* EXERCISE AIM *
Your output should consist solely of the lines from the one holding "Click the green" to the end of the records below, inclusive, reproduced exactly and free of pictures.

═══ INFORMATION ═══

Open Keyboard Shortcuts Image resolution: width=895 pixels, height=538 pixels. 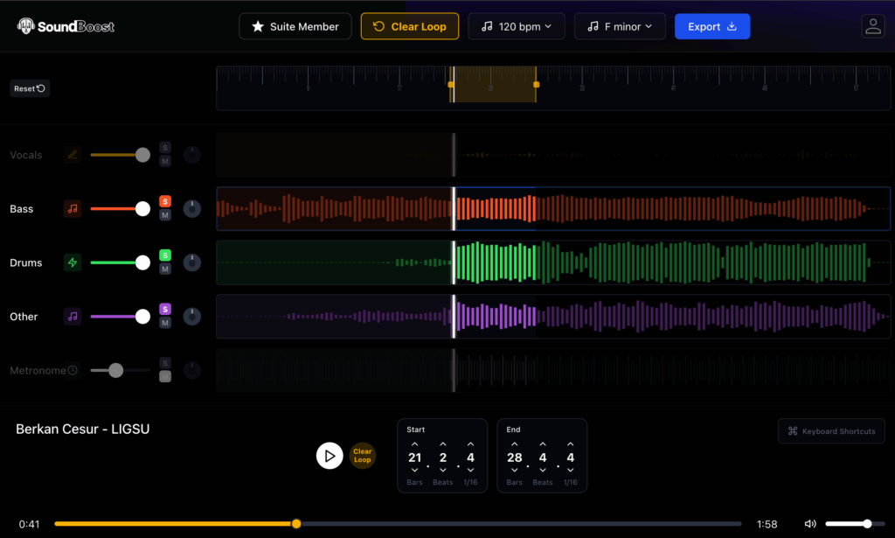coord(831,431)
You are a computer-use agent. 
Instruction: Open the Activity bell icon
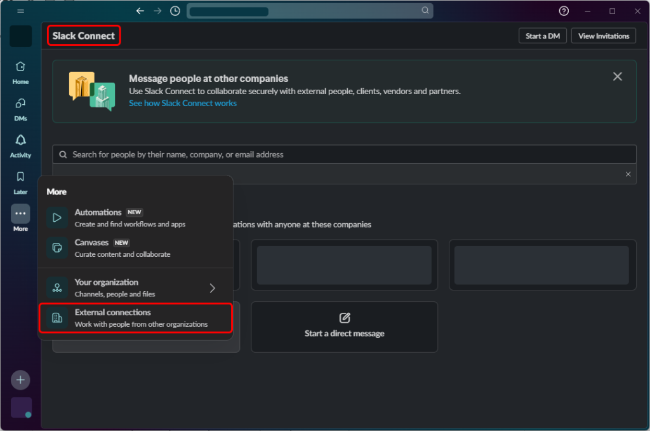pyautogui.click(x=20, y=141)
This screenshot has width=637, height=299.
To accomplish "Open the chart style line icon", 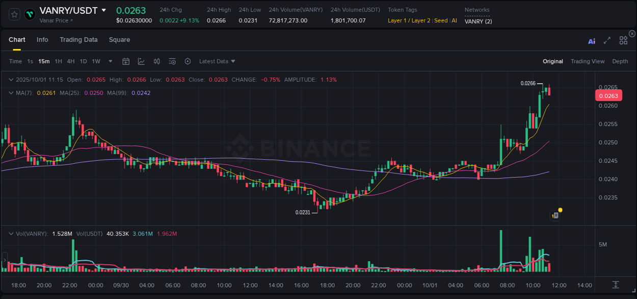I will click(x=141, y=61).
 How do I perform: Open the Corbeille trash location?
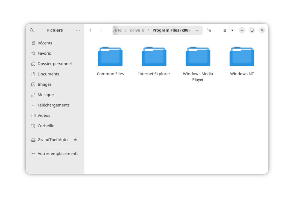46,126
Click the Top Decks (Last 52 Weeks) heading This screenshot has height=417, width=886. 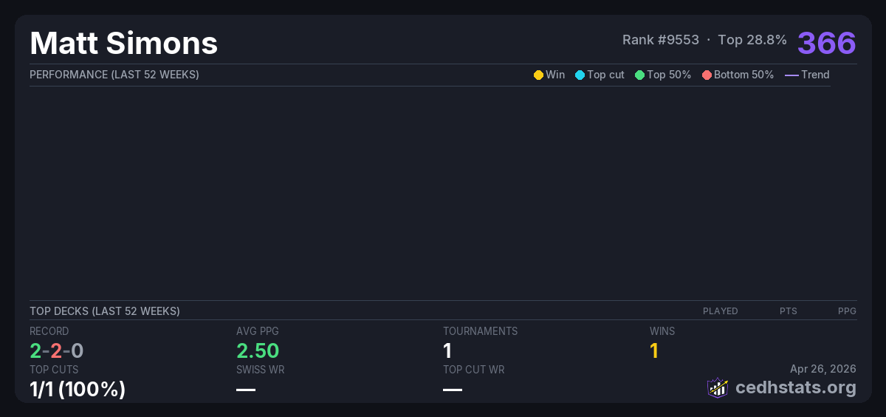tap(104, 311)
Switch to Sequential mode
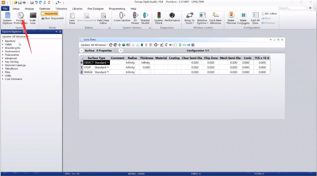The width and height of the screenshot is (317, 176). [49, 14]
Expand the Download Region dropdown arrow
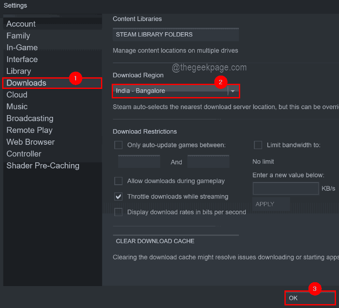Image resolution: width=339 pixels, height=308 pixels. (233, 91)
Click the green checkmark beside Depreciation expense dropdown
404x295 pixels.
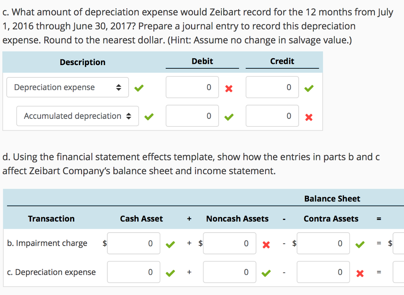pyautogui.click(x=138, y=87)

═══

* RESPONSE AREA *
Click the green checkmark beside Depreciation expense dropdown
404x295 pixels.
pyautogui.click(x=138, y=87)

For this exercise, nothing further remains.